Sumud (ricordi di resistenza)

“Hanno spezzato gli ulivi di H. in Khelly”.
Io e C. prendiamo le telecamere e ci avviamo.
Arriviamo sul posto, è appena dietro casa, e iniziamo a fare foto.
Cerchiamo di trovare il punto in cui è possibile far vedere lo scempio di questo gesto.
Facciamo tante foto, iniziamo a contare gli ulivi.
Uno, due, tre, quattro, … “Sono 18?” “Sì, 18 ulivi”.
Ci guardiamo, siamo arrabbiate e facciamo fatica a dire qualcosa ad H.
Osservo i ragazzi, gli stessi che avevano piantato gli alberi pochi giorni prima, li osservo mentre filmano e fanno foto.
Cosa si può provare dopo l’ennesima volta che ti distruggono ciò che tu pianti e costruisci con fatica?

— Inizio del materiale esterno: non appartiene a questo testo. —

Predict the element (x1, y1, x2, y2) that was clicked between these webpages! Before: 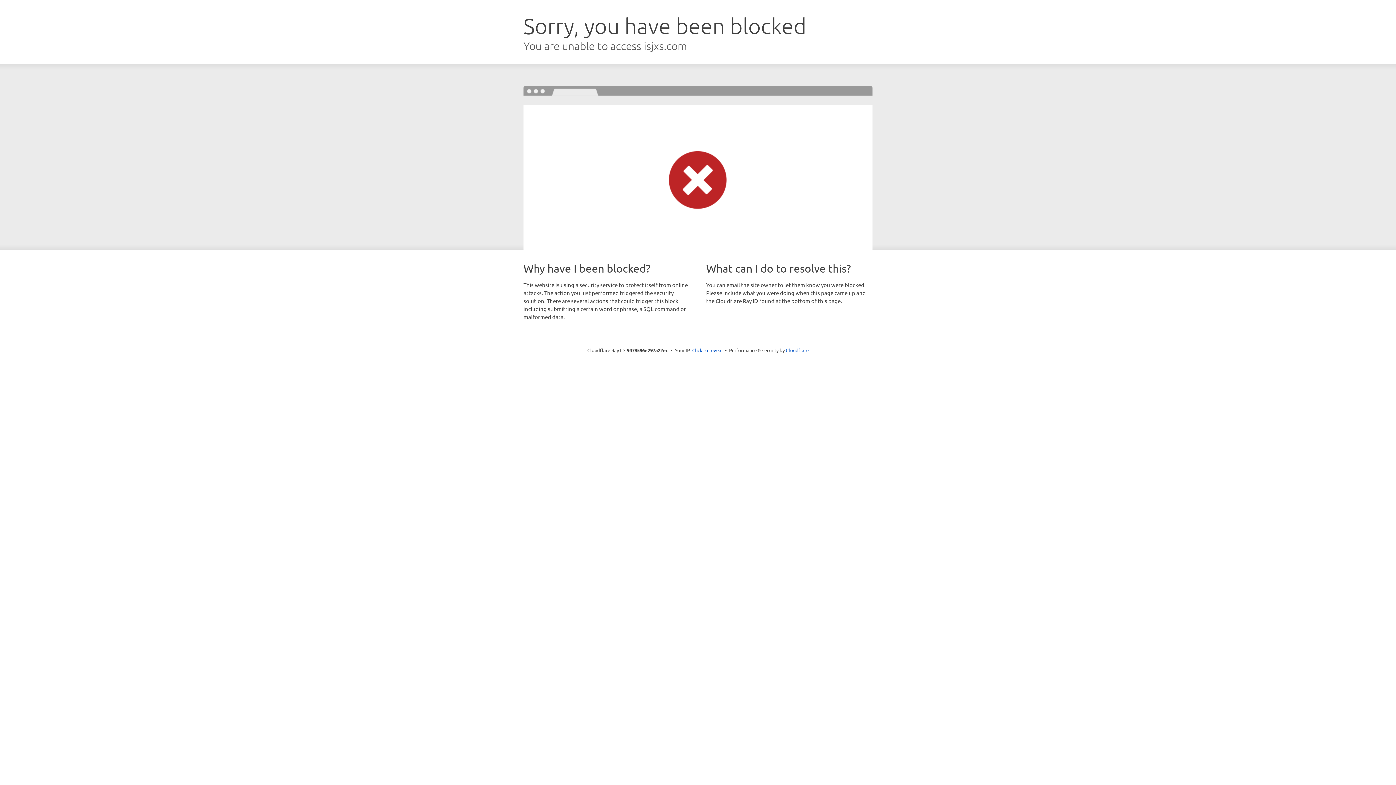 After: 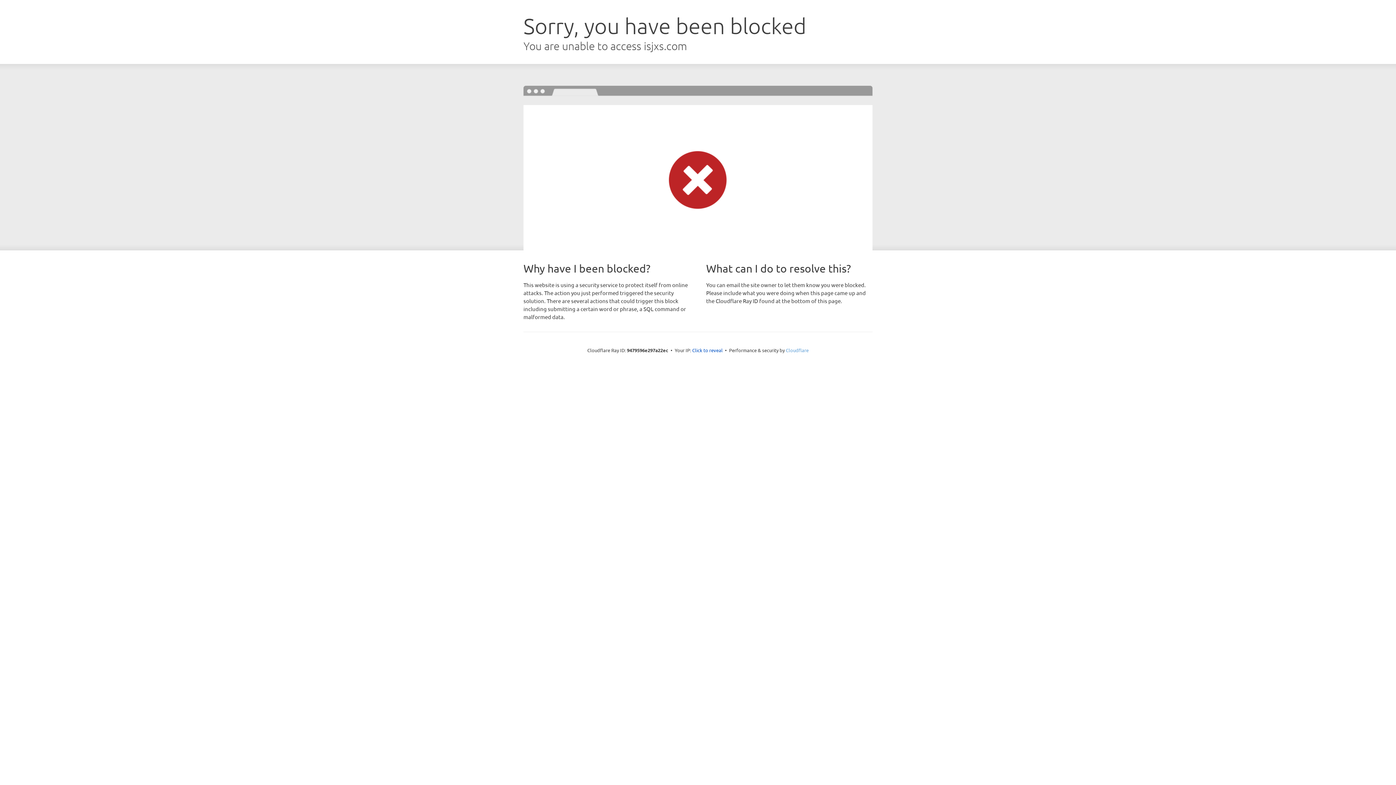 Action: bbox: (786, 347, 808, 353) label: Cloudflare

Guardo il piccolo D. correre avanti e indietro per il campo.
Stiamo tutti aspettando l’esercito e la polizia che vengano a fare i sopralluoghi.
L’attesa è lunga e silenziosa, dà il tempo ad H. di trovare le parole per tutti noi, per la nostra rabbia.

Anche lui è arrabbiato, non può fare a meno di pensare ai ragazzi che hanno piantato questi ulivi, alla fatica e all’amore che ci si mette per farli crescere sani.
L’ulivo è sacro, richiede tempo e pazienza, i suoi frutti non sono immediati e richiedono grandi cure.
Con che coraggio si può spezzare una pianta, la sua ricchezza e la fatica?
Fa rabbia, verrebbe voglia di distruggere a nostra volta il boschetto che nasconde le mani e i volti di chi distrugge ciò che è rigoglioso e simbolo di vita.
Eppure, ci ricorda H., non è questo il modo di resistere: non è distruggendo, ma piuttosto costruendo e restando su questa terra che si resiste all’occupazione.
Si riceve violenza, ma si risponde in modo nonviolento.
Resisto, resto sulla mia terra, resto umano anche se mi si vuole ridurre a nulla.
La mia dignità si misura in questo: nella capacità di restare e di costruire quando si vorrebbe da me che scomparissi, che non esistessi.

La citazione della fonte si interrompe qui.